Nevada expands genetic population health program to 25,000 more participants

May 14, 2019
Medicare Web

In a recent press release, the Healthy Nevada Project, a community-based population health study, announced it is expanding its enrollment, adding 25,000 testing slots in southern Nevada. The project combines genetic, clinical, environmental, and social data to advance population health goals and improve health outcomes of Nevada residents.

Approximately 35,000 residents from elsewhere in Nevada have already participated in the study. The study volunteers are given a DNA saliva test and then given a follow-up health survey from Renown Institute for Health Innovation (IHI), a collaboration between the Renown Health network and the Desert Research Institute. Participants can agree to be notified about genetic test results that may have an impact on their health.

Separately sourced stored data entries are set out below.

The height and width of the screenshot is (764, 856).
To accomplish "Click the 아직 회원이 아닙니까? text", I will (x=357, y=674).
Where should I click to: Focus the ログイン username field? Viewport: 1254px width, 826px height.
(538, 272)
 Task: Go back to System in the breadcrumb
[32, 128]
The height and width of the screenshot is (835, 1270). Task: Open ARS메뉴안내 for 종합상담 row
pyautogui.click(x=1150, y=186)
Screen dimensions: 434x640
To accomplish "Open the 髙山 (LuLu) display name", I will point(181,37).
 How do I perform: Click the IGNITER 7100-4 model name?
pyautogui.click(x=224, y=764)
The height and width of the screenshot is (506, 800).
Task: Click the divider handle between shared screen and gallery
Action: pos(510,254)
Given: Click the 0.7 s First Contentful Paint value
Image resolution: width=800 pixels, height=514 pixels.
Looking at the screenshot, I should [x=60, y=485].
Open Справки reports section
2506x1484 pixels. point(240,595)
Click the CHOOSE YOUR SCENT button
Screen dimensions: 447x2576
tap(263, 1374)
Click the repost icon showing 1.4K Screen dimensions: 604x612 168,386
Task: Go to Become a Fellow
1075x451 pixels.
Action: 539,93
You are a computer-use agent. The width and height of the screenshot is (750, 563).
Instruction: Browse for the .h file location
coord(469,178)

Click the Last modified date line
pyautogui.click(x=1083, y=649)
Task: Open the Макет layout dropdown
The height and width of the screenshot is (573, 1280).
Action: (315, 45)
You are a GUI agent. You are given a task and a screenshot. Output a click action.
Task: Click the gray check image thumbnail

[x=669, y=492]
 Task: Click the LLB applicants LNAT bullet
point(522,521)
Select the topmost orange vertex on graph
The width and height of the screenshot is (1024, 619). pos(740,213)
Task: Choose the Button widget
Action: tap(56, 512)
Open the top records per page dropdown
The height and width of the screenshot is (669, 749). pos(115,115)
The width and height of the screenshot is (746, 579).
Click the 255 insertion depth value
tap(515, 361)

The project began in 2016, offering northern Nevada residents free DNA testing. In March 2018, the project expanded to include full genomic sequencing using Helix’s Next Generation Sequencing technology. In October 2018, the project offered clinical results, notifying consenting participants of risk for Centers for Disease Control and Prevention Tier 1 conditions like familial hypercholesterolemia, BRCA positive 1 and 2 (linked to hereditary breast and ovarian cancers), and Lynch syndrome (a precursor to colon cancer).

In addition to those results, the program also provided guidance for treatment and additional testing for family members. Renown IHI also started a pilot phase for advance calcium score screenings for participants at high risk for cardiovascular disease, which will allow researchers to study the link between calcium buildup in the heart and genetics.

By looking at underlying causes of common diseases, including genetics, the project hopes to better assess real risks and engage in research on health determinants, while also providing actionable information to participants.